As unique a sound as Melbourne sextet Alpine possess, tonight they just fail to hit the mark. Things seem ramshackle and off the cuff, but not in a good way; the band looks unrecognisably out of sorts, and there are some complete timing and note balls-ups that come from almost every player. There doesn't seem to be a sense of unity at all, and even duelling vocalists Phoebe Baker and Lou James, who normally bounce off each other with the connection of twins, are finding it hard to naturally weave their voices into a structured tapestry. The finale of Villages is undoubtedly the high point of the set, Alpine finally getting the right sonic balance to deliver the brilliant single with unbridled feeling. It's just a shame that we had to take such a bumpy road to find that cohesion.

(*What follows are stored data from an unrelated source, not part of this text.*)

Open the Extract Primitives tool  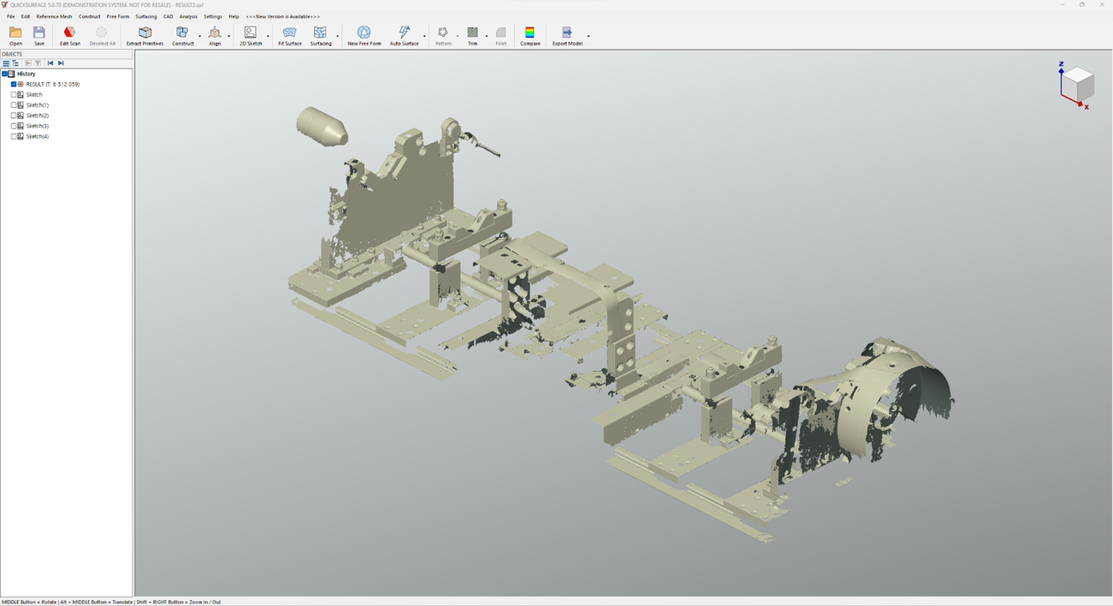click(145, 35)

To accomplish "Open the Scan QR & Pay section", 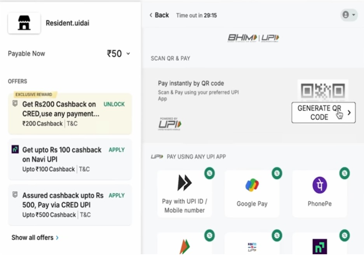I will click(171, 58).
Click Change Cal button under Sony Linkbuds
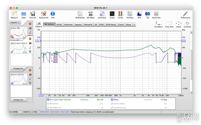This screenshot has height=125, width=201. (19, 100)
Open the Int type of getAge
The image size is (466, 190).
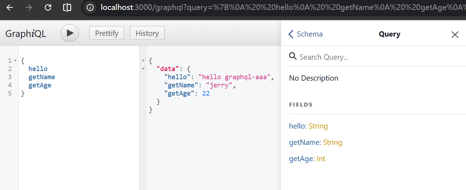tap(321, 159)
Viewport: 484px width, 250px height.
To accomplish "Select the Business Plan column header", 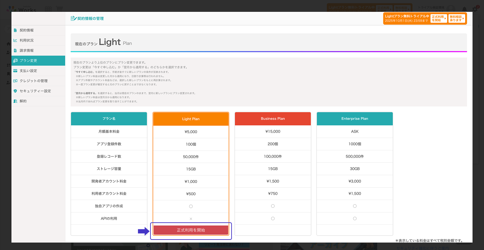I will (x=273, y=119).
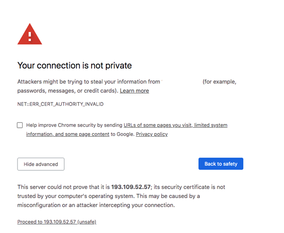Tick the Help improve Chrome security checkbox
This screenshot has height=233, width=284.
point(20,125)
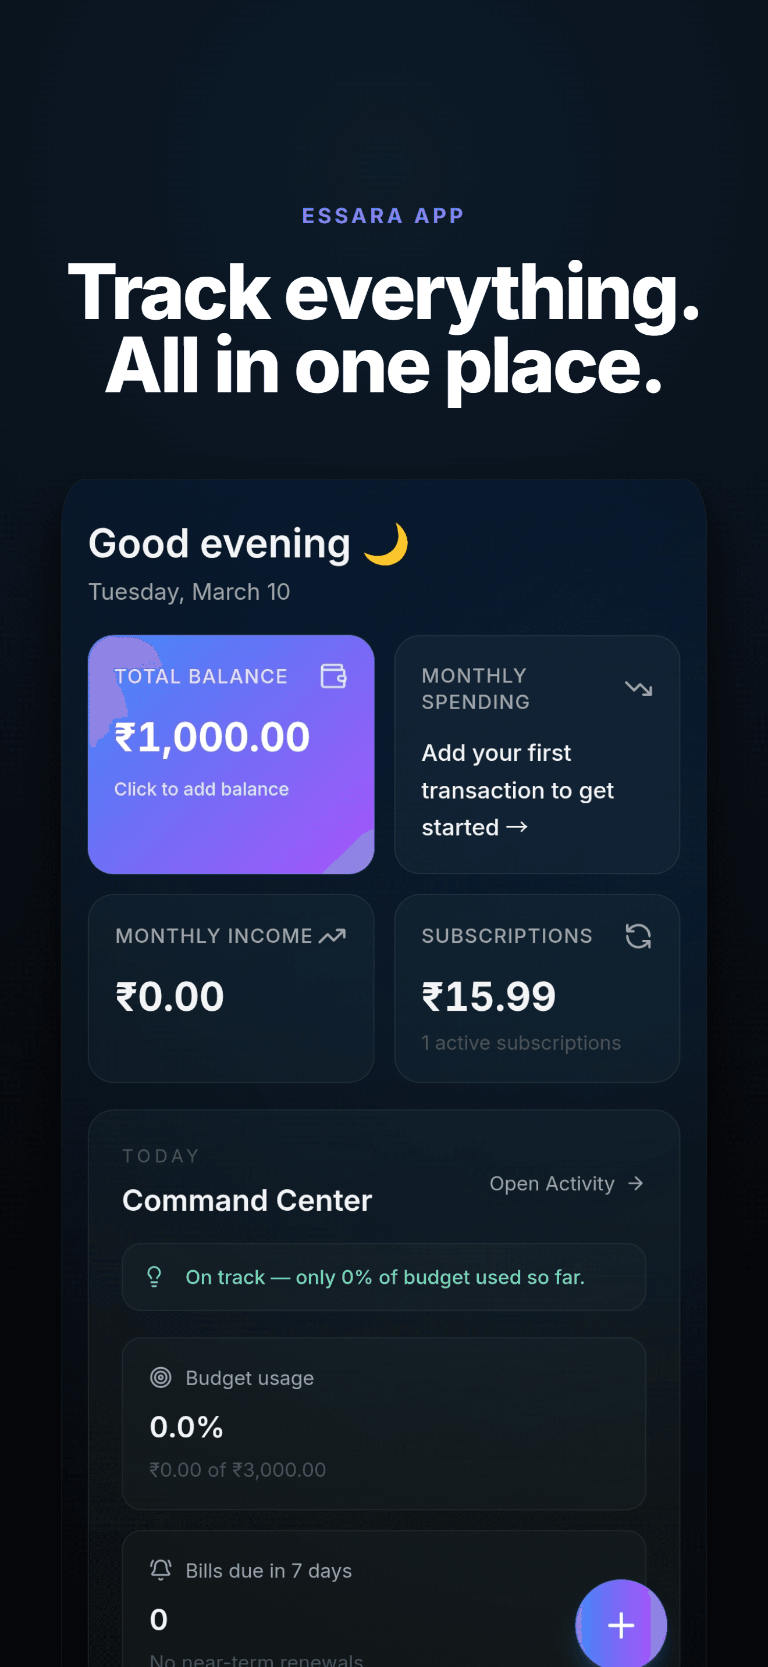Select the upward trend icon beside Monthly Income
The width and height of the screenshot is (768, 1667).
point(334,936)
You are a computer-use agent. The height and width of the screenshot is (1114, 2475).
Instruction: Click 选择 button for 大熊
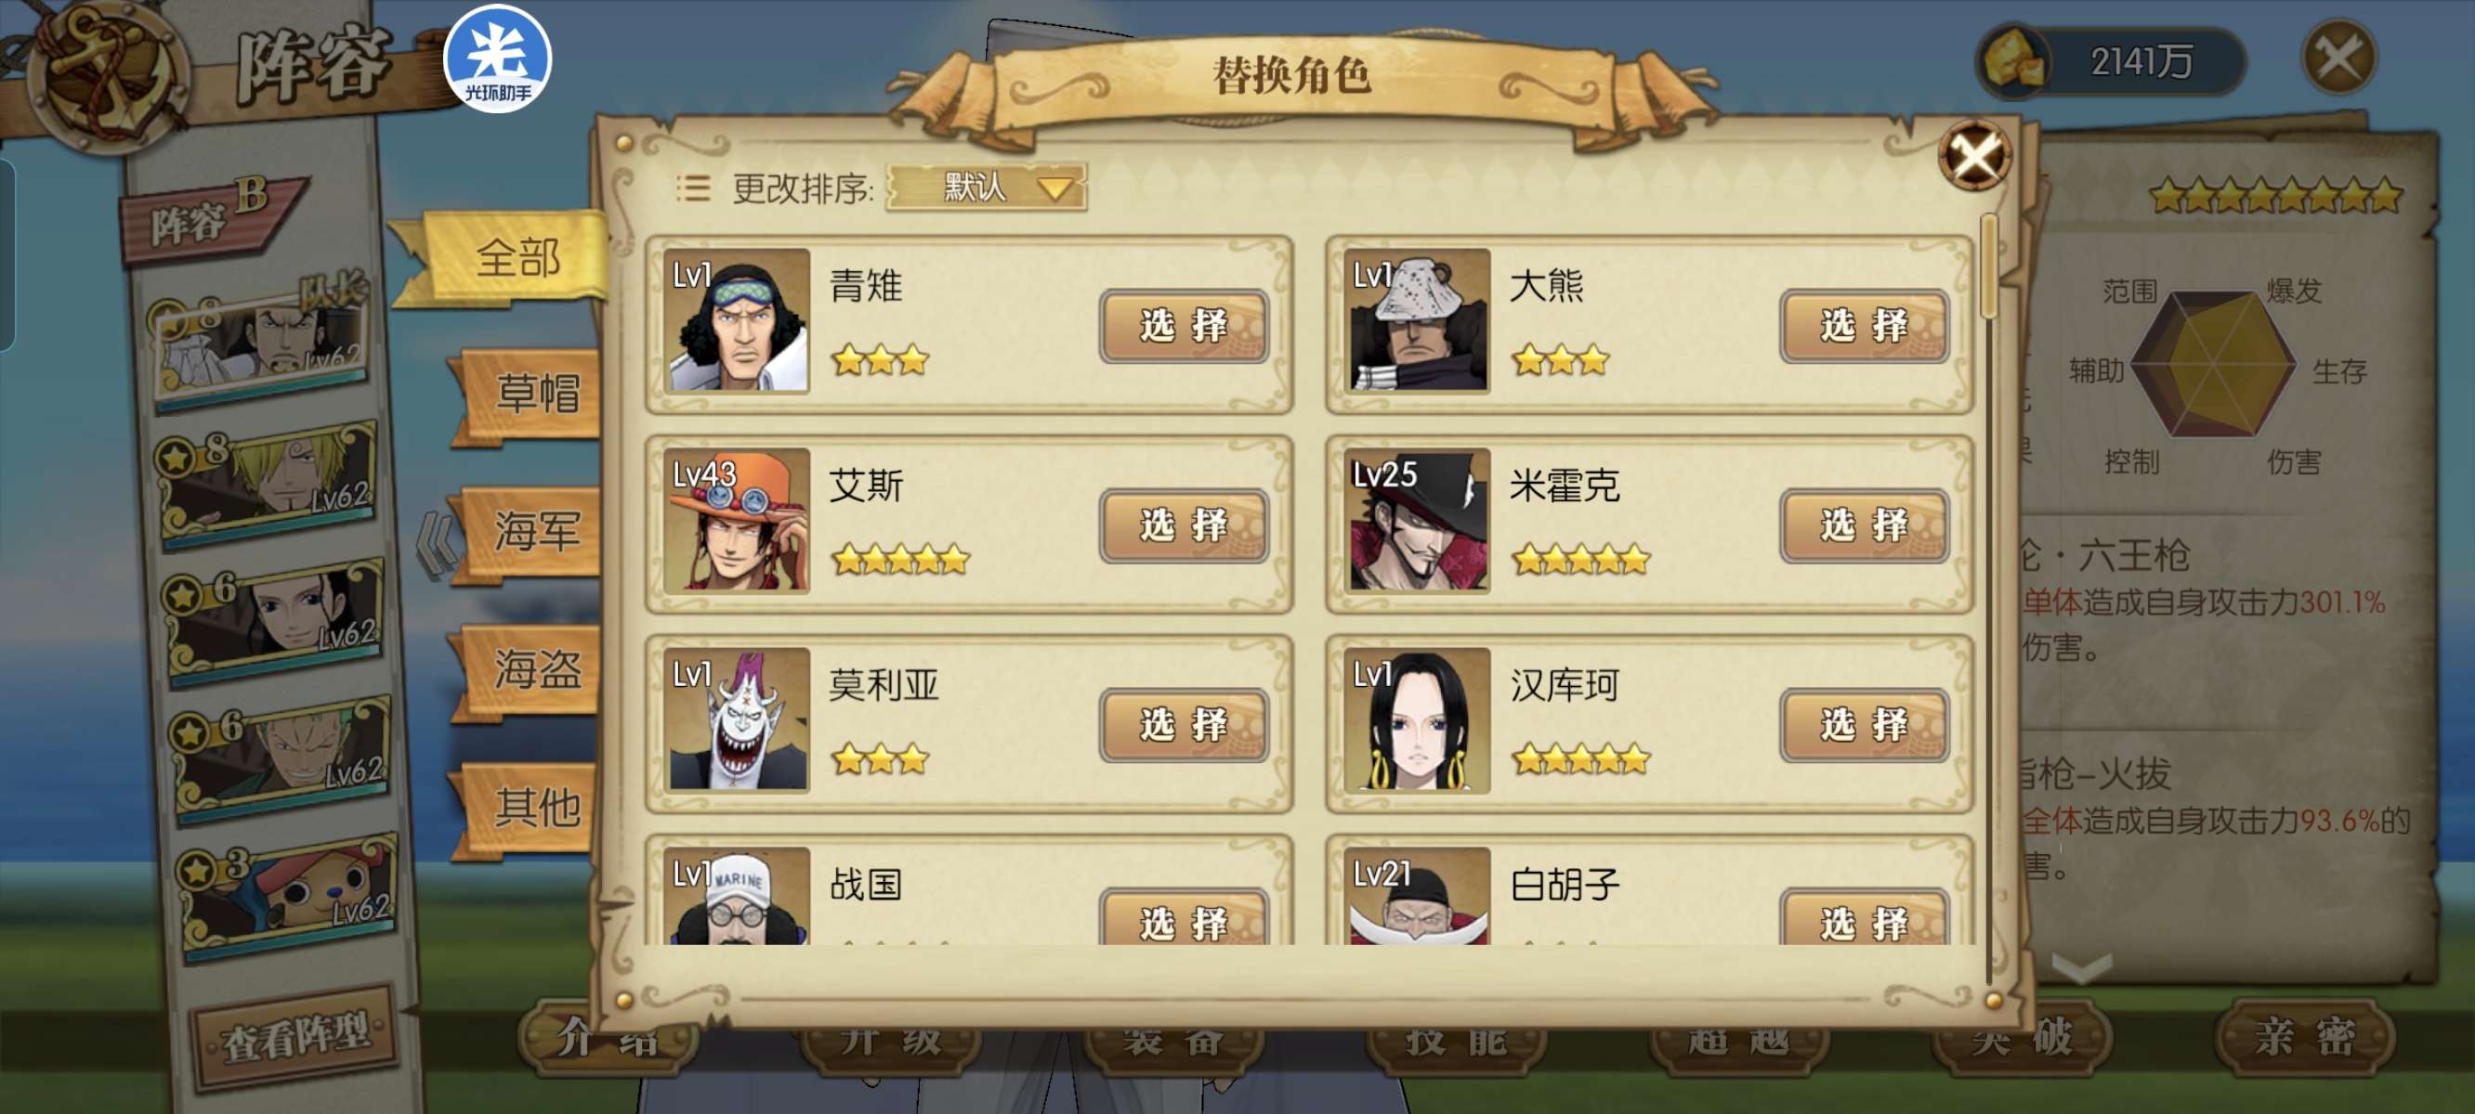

As the dark room flickers with the lights of a hundred iPhones ready to record at the press of a button, Matt Corby arrives on stage and solemnly starts the evening with a pair of acoustic numbers, the tracks immediately showing off his prodigious natural talent; confident guitar playing, smart looping effects and a versatile, bold voice that is released with an intimidating ease. The rest of the band soon join him on stage, the backing quartet holding some serious chops, most notably Bree Tranter, formerly of The Middle East, who divides her time between keys and flute, looking like an angelic centrepiece surrounded by the burly boys. The foursome help make songs like My False and Made Of Stone soar; however, there are simply too many noodling moments during the set that are downright boring, and it almost seems purposeful. It's as if Corby is trying his hardest to be seen as more than just a song, even though to many in the room tonight that's unfortunately all he is. That tune of course, Brother, towers above the rest of the set, the response it receives attesting to that – it's unique and immediate in a way few songs will ever be. There's no denying the Sydneysider is destined for great things, but it's a little too early to be taking people on a journey. It simply seems like Corby is already biting the hand that feeds, but then again, maybe he's never been hungry in the first place?